:: THE TASK ::
The entries below should be copied exactly and completely.

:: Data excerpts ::
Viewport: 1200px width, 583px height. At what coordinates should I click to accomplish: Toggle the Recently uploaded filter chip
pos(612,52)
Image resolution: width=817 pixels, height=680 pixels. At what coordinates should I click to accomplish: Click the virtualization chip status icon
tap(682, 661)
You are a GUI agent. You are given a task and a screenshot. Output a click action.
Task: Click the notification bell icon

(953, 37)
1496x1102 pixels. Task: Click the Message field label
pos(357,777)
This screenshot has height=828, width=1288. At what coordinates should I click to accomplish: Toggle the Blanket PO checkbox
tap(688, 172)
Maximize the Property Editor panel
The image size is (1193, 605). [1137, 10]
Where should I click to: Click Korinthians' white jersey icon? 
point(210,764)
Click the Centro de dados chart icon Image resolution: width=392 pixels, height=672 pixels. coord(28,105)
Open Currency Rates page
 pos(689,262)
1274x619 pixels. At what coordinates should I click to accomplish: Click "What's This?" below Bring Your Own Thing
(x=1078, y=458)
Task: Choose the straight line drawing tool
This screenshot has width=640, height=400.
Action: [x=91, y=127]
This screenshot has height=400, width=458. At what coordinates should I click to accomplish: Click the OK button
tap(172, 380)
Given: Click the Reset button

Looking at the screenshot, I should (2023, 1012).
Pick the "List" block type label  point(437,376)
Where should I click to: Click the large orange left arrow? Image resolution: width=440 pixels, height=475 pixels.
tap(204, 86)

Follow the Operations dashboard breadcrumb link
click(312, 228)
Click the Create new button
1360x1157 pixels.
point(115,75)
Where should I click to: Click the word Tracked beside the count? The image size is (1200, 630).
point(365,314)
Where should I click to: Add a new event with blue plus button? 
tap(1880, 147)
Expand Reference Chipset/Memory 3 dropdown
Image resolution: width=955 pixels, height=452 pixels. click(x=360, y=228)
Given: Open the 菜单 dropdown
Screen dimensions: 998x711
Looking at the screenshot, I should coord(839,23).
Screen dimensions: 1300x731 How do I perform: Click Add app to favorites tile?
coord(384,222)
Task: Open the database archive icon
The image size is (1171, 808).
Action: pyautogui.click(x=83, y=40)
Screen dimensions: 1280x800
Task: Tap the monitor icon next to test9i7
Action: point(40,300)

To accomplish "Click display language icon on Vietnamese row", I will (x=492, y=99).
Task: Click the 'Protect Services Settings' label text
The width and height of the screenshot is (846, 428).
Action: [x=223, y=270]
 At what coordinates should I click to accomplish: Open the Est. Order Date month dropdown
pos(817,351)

:: RESPONSE TO THIS TASK ::
Viewport: 1200px width, 583px height. At what coordinates should I click to accomplish: Toggle the Recently uploaded filter chip
pos(612,52)
Image resolution: width=817 pixels, height=680 pixels. At what coordinates should I click to accomplish: Click the virtualization chip status icon
tap(682, 661)
You are a GUI agent. You are given a task and a screenshot. Output a click action.
Task: Click the notification bell icon

(953, 37)
1496x1102 pixels. Task: Click the Message field label
pos(357,777)
This screenshot has height=828, width=1288. At what coordinates should I click to accomplish: Toggle the Blanket PO checkbox
tap(688, 172)
Maximize the Property Editor panel
The image size is (1193, 605). [1137, 10]
Where should I click to: Click Korinthians' white jersey icon? 
point(210,764)
Click the Centro de dados chart icon Image resolution: width=392 pixels, height=672 pixels. coord(28,105)
Open Currency Rates page
 pos(689,262)
1274x619 pixels. At what coordinates should I click to accomplish: Click "What's This?" below Bring Your Own Thing
(x=1078, y=458)
Task: Choose the straight line drawing tool
This screenshot has width=640, height=400.
Action: [x=91, y=127]
This screenshot has height=400, width=458. At what coordinates should I click to accomplish: Click the OK button
tap(172, 380)
Given: Click the Reset button

Looking at the screenshot, I should (2023, 1012).
Pick the "List" block type label  point(437,376)
Where should I click to: Click the large orange left arrow? Image resolution: width=440 pixels, height=475 pixels.
tap(204, 86)

Follow the Operations dashboard breadcrumb link
click(312, 228)
Click the Create new button
1360x1157 pixels.
point(115,75)
Where should I click to: Click the word Tracked beside the count? The image size is (1200, 630).
point(365,314)
Where should I click to: Add a new event with blue plus button? 
tap(1880, 147)
Expand Reference Chipset/Memory 3 dropdown
Image resolution: width=955 pixels, height=452 pixels. click(x=360, y=228)
Given: Open the 菜单 dropdown
Screen dimensions: 998x711
Looking at the screenshot, I should coord(839,23).
Screen dimensions: 1300x731 How do I perform: Click Add app to favorites tile?
coord(384,222)
Task: Open the database archive icon
The image size is (1171, 808).
Action: pyautogui.click(x=83, y=40)
Screen dimensions: 1280x800
Task: Tap the monitor icon next to test9i7
Action: point(40,300)

To accomplish "Click display language icon on Vietnamese row", I will (x=492, y=99).
Task: Click the 'Protect Services Settings' label text
The width and height of the screenshot is (846, 428).
Action: [x=223, y=270]
 At what coordinates should I click to accomplish: Open the Est. Order Date month dropdown
pos(817,351)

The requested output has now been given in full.